- Data to use:
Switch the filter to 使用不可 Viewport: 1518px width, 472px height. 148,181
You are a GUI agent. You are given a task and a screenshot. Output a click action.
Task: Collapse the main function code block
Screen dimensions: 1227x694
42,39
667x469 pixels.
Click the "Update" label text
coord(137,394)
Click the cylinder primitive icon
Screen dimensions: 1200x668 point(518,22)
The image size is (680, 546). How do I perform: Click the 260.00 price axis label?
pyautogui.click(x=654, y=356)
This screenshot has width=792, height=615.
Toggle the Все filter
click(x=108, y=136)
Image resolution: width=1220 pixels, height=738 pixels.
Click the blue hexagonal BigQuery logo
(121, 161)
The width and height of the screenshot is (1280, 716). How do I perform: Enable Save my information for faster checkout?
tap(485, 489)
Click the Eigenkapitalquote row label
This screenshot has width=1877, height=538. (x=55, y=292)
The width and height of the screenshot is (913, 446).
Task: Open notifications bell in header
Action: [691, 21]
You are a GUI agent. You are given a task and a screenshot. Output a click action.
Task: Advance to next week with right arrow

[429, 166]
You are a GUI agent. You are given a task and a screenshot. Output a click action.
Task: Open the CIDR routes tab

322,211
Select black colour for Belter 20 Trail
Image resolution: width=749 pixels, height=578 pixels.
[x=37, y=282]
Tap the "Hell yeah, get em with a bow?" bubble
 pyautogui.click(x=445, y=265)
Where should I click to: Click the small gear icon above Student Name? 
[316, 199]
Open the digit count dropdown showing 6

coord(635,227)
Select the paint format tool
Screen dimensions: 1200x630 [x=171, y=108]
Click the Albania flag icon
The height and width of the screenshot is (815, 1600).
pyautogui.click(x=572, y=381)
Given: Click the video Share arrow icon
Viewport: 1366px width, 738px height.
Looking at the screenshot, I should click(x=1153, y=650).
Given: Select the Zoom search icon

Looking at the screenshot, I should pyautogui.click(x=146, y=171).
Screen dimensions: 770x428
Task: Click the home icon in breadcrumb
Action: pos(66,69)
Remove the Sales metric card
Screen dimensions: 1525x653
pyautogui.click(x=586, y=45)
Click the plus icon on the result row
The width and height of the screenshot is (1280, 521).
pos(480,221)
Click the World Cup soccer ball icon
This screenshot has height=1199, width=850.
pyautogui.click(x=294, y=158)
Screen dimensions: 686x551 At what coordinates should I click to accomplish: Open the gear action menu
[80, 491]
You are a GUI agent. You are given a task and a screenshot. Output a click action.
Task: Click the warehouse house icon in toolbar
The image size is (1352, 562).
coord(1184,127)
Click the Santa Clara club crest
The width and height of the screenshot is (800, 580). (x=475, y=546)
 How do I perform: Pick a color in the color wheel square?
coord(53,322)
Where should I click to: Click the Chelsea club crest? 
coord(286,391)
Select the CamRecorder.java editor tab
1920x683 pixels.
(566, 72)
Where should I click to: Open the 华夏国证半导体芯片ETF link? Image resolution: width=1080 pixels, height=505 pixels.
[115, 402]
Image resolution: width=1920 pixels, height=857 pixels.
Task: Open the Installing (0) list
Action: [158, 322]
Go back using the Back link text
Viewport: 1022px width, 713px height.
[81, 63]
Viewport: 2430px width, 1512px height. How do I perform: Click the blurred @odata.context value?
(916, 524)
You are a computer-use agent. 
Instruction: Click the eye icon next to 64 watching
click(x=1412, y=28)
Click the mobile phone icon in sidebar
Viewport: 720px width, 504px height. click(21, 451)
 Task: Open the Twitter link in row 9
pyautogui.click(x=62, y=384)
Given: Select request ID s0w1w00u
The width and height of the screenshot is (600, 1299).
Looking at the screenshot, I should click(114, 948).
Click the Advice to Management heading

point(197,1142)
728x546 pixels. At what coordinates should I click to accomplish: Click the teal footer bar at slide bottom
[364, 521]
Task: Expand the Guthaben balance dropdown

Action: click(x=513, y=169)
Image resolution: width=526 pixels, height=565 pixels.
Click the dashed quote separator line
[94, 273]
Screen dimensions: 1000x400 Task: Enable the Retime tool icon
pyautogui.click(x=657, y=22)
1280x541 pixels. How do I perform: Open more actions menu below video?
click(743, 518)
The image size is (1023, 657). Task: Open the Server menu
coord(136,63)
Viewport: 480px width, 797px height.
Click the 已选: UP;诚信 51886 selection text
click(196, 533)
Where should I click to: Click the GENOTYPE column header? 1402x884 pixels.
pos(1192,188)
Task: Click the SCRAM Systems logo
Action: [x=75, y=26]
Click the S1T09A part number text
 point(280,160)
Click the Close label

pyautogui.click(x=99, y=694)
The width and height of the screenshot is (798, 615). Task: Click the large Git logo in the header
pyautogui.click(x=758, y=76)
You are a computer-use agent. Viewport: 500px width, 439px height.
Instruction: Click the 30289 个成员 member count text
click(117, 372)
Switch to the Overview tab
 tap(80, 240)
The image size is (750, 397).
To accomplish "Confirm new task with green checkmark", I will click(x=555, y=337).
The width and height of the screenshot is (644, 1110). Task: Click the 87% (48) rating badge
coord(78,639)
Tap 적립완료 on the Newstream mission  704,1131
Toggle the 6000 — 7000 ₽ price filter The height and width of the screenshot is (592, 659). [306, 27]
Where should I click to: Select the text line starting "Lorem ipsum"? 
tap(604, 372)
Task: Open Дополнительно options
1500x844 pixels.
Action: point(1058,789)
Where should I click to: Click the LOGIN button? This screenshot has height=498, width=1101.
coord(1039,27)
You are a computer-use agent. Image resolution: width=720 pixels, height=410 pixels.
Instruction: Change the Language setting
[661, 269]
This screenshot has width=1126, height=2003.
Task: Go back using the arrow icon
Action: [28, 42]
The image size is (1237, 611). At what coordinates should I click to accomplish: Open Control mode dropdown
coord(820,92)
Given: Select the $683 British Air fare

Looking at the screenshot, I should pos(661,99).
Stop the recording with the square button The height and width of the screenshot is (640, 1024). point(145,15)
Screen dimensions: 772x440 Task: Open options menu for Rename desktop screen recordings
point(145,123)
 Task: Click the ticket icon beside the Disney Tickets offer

- Your instructions: Everything in the material above should be output exactly.

- Exercise solution:
Switch the filter to 使用不可 Viewport: 1518px width, 472px height. 148,181
You are a GUI agent. You are given a task and a screenshot. Output a click action.
Task: Collapse the main function code block
Screen dimensions: 1227x694
42,39
667x469 pixels.
Click the "Update" label text
coord(137,394)
Click the cylinder primitive icon
Screen dimensions: 1200x668 point(518,22)
The image size is (680, 546). How do I perform: Click the 260.00 price axis label?
pyautogui.click(x=654, y=356)
This screenshot has width=792, height=615.
Toggle the Все filter
click(x=108, y=136)
Image resolution: width=1220 pixels, height=738 pixels.
Click the blue hexagonal BigQuery logo
(121, 161)
The width and height of the screenshot is (1280, 716). How do I perform: Enable Save my information for faster checkout?
tap(485, 489)
Click the Eigenkapitalquote row label
This screenshot has width=1877, height=538. (x=55, y=292)
The width and height of the screenshot is (913, 446).
Task: Open notifications bell in header
Action: [691, 21]
You are a GUI agent. You are given a task and a screenshot. Output a click action.
Task: Advance to next week with right arrow

[429, 166]
You are a GUI agent. You are given a task and a screenshot. Output a click action.
Task: Open the CIDR routes tab

322,211
Select black colour for Belter 20 Trail
Image resolution: width=749 pixels, height=578 pixels.
[x=37, y=282]
Tap the "Hell yeah, get em with a bow?" bubble
 pyautogui.click(x=445, y=265)
Where should I click to: Click the small gear icon above Student Name? 
[316, 199]
Open the digit count dropdown showing 6

coord(635,227)
Select the paint format tool
Screen dimensions: 1200x630 [x=171, y=108]
Click the Albania flag icon
The height and width of the screenshot is (815, 1600).
pyautogui.click(x=572, y=381)
Given: Click the video Share arrow icon
Viewport: 1366px width, 738px height.
Looking at the screenshot, I should click(x=1153, y=650).
Given: Select the Zoom search icon

Looking at the screenshot, I should pyautogui.click(x=146, y=171).
Screen dimensions: 770x428
Task: Click the home icon in breadcrumb
Action: pos(66,69)
Remove the Sales metric card
Screen dimensions: 1525x653
pyautogui.click(x=586, y=45)
Click the plus icon on the result row
The width and height of the screenshot is (1280, 521).
pos(480,221)
Click the World Cup soccer ball icon
This screenshot has height=1199, width=850.
pyautogui.click(x=294, y=158)
Screen dimensions: 686x551 At what coordinates should I click to accomplish: Open the gear action menu
[80, 491]
You are a GUI agent. You are given a task and a screenshot. Output a click action.
Task: Click the warehouse house icon in toolbar
The image size is (1352, 562).
coord(1184,127)
Click the Santa Clara club crest
The width and height of the screenshot is (800, 580). (x=475, y=546)
 How do I perform: Pick a color in the color wheel square?
coord(53,322)
Where should I click to: Click the Chelsea club crest? 
coord(286,391)
Select the CamRecorder.java editor tab
1920x683 pixels.
(566, 72)
Where should I click to: Open the 华夏国证半导体芯片ETF link? Image resolution: width=1080 pixels, height=505 pixels.
[115, 402]
Image resolution: width=1920 pixels, height=857 pixels.
Task: Open the Installing (0) list
Action: [158, 322]
Go back using the Back link text
Viewport: 1022px width, 713px height.
[81, 63]
Viewport: 2430px width, 1512px height. How do I perform: Click the blurred @odata.context value?
(916, 524)
You are a computer-use agent. 
Instruction: Click the eye icon next to 64 watching
click(x=1412, y=28)
Click the mobile phone icon in sidebar
Viewport: 720px width, 504px height. click(21, 451)
 Task: Open the Twitter link in row 9
pyautogui.click(x=62, y=384)
Given: Select request ID s0w1w00u
The width and height of the screenshot is (600, 1299).
Looking at the screenshot, I should click(114, 948).
Click the Advice to Management heading

point(197,1142)
728x546 pixels. At what coordinates should I click to accomplish: Click the teal footer bar at slide bottom
[364, 521]
Task: Expand the Guthaben balance dropdown

Action: click(x=513, y=169)
Image resolution: width=526 pixels, height=565 pixels.
Click the dashed quote separator line
[94, 273]
Screen dimensions: 1000x400 Task: Enable the Retime tool icon
pyautogui.click(x=657, y=22)
1280x541 pixels. How do I perform: Open more actions menu below video?
click(743, 518)
The image size is (1023, 657). Task: Open the Server menu
coord(136,63)
Viewport: 480px width, 797px height.
Click the 已选: UP;诚信 51886 selection text
click(196, 533)
Where should I click to: Click the GENOTYPE column header? 1402x884 pixels.
pos(1192,188)
Task: Click the SCRAM Systems logo
Action: [x=75, y=26]
Click the S1T09A part number text
 point(280,160)
Click the Close label

pyautogui.click(x=99, y=694)
The width and height of the screenshot is (798, 615). Task: Click the large Git logo in the header
pyautogui.click(x=758, y=76)
You are a computer-use agent. Viewport: 500px width, 439px height.
Instruction: Click the 30289 个成员 member count text
click(117, 372)
Switch to the Overview tab
 tap(80, 240)
The image size is (750, 397).
To accomplish "Confirm new task with green checkmark", I will click(x=555, y=337).
The width and height of the screenshot is (644, 1110). Task: Click the 87% (48) rating badge
coord(78,639)
Tap 적립완료 on the Newstream mission  704,1131
Toggle the 6000 — 7000 ₽ price filter The height and width of the screenshot is (592, 659). [306, 27]
Where should I click to: Select the text line starting "Lorem ipsum"? 
tap(604, 372)
Task: Open Дополнительно options
1500x844 pixels.
Action: point(1058,789)
Where should I click to: Click the LOGIN button? This screenshot has height=498, width=1101.
coord(1039,27)
You are a computer-use agent. Image resolution: width=720 pixels, height=410 pixels.
Instruction: Change the Language setting
[661, 269]
This screenshot has width=1126, height=2003.
Task: Go back using the arrow icon
Action: [28, 42]
The image size is (1237, 611). At what coordinates should I click to accomplish: Open Control mode dropdown
coord(820,92)
Given: Select the $683 British Air fare

Looking at the screenshot, I should pos(661,99).
Stop the recording with the square button The height and width of the screenshot is (640, 1024). point(145,15)
Screen dimensions: 772x440 Task: Open options menu for Rename desktop screen recordings
point(145,123)
 Task: Click the ticket icon beside the Disney Tickets offer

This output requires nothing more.